PopSugar
- Available in: English
- Founded: 2006; 20 years ago
- Headquarters: San Francisco, California, U.S.
- Owners: PopSugar Inc. (2006–2019); Group Nine Media, Inc. (2019–2022); Vox Media, Inc. (2022–2026); PMX Global, LLC (since 2026);
- Founders: Lisa Sugar Brian Sugar
- Products: PopSugar, PopSugar Must Have, Beauty by POPSUGAR
- Parent: Vox Media, LLC (2022–2026); VM Publishing, LLC (since 2026);
- Website: popsugar.com
- Launched: March 2006; 20 years ago

= PopSugar =

American pop culture and wellness website

PopSugar is an online American pop culture and wellness publication, founded in 2006 by married couple Brian and Lisa Sugar.

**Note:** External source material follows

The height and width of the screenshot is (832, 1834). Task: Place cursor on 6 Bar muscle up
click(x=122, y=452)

The company is part of American digital holding company VM Publishing, LLC, a subsidiary of PMX Global, LLC, unit of Penske Media Corporation.

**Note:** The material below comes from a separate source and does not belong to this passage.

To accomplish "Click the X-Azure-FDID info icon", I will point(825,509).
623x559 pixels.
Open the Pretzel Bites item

PopSugar features lifestyle content targeted towards women 18–34, across topics such as beauty, entertainment, fashion, fitness, food, and parenting, on mobile, video, and social media.

== History ==
Husband and wife Brian Sugar and Lisa Sugar founded Sugar Publishing Incorporated, in 2006, after a suggestion by blogger Om Malik that Lisa turn her celebrity gossip hobby into a company. Brian became CEO and Lisa Editor-in-Chief, and they added venture capitalist Michael Moritz to the board.

In 2007, the company announced a name change to Sugar Inc. along with the acquisition of ShopStyle, a fashion shopping search engine, followed by acquisitions of Starbrand Media, FreshGuide, and Circle of Moms in 2012. In 2013, the company officially changed its name from Sugar Inc. to PopSugar Inc., and announced that it was profitable and had grown to over 450 employees.

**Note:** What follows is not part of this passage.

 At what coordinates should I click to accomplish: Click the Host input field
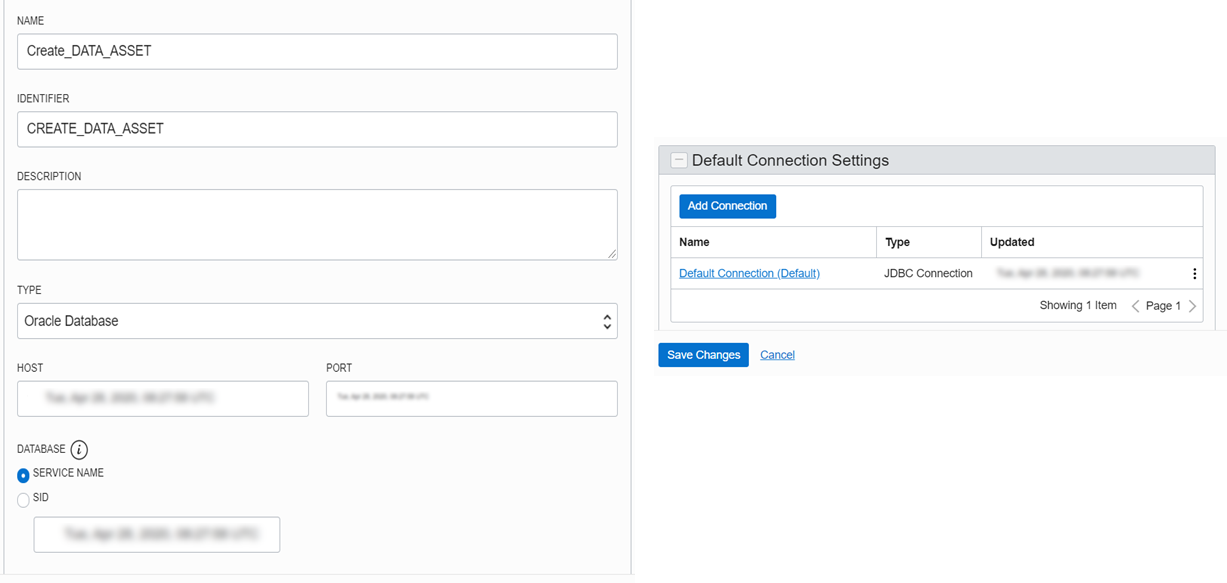tap(163, 398)
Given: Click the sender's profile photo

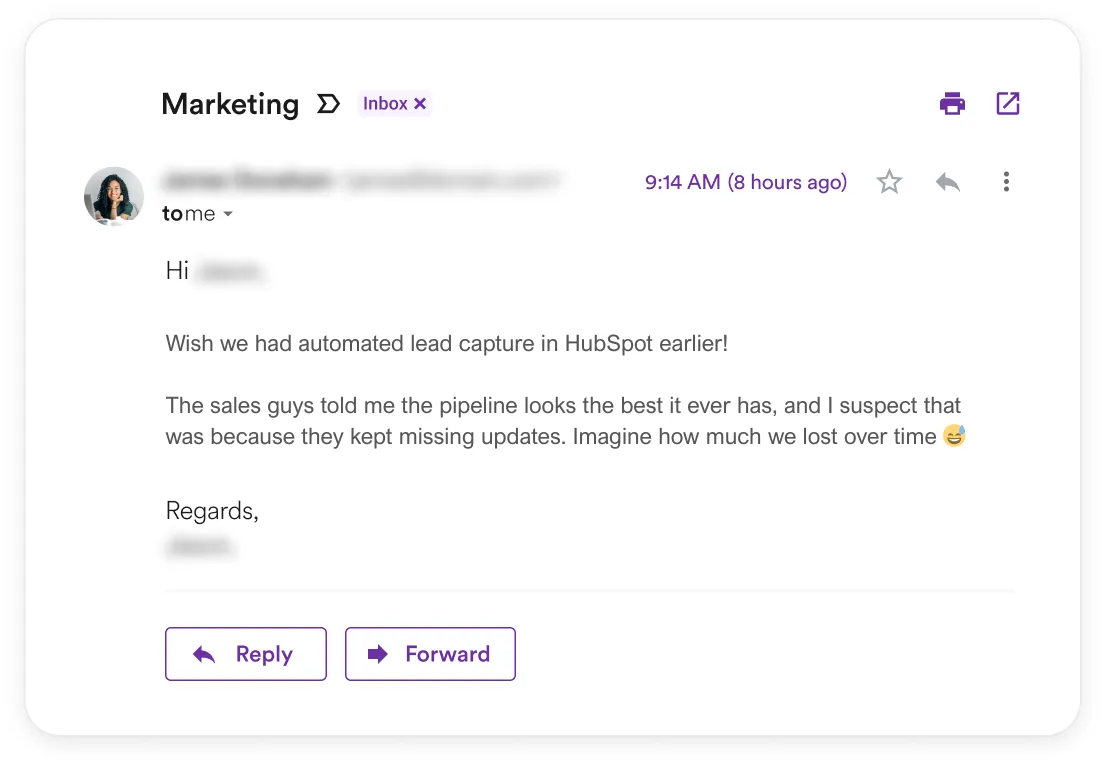Looking at the screenshot, I should click(x=114, y=196).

POPSUGAR logo used from 2015 to 2024

In 2019, American digital holding company Group Nine Media acquired PopSugar in an all-stock transaction. In June 2024, Popsugar underwent a significant rebrand by owner Vox Media, renaming the namesake publication to PS with a greater focus on women's health, fitness, and wellness. In June 2026, Penske Media Corporation, then the largest shareholder of Vox Media, acquired several brands from the company, including Popsugar.

==Operations==
Headquartered in San Francisco, PopSugar Inc., was funded by Sequoia Capital and Institutional Venture Partners. The company also has offices in Chicago, London, Los Angeles, and New York.

PopSugar previously operated the PopSugar Must Have subscription, which was service that sent subscribers a monthly box of items curated by PopSugar editors. It also offered special edition boxes with retailers such as CFDA, Neiman Marcus, and Target. The final PopSugar Must Have box was released in Summer 2020.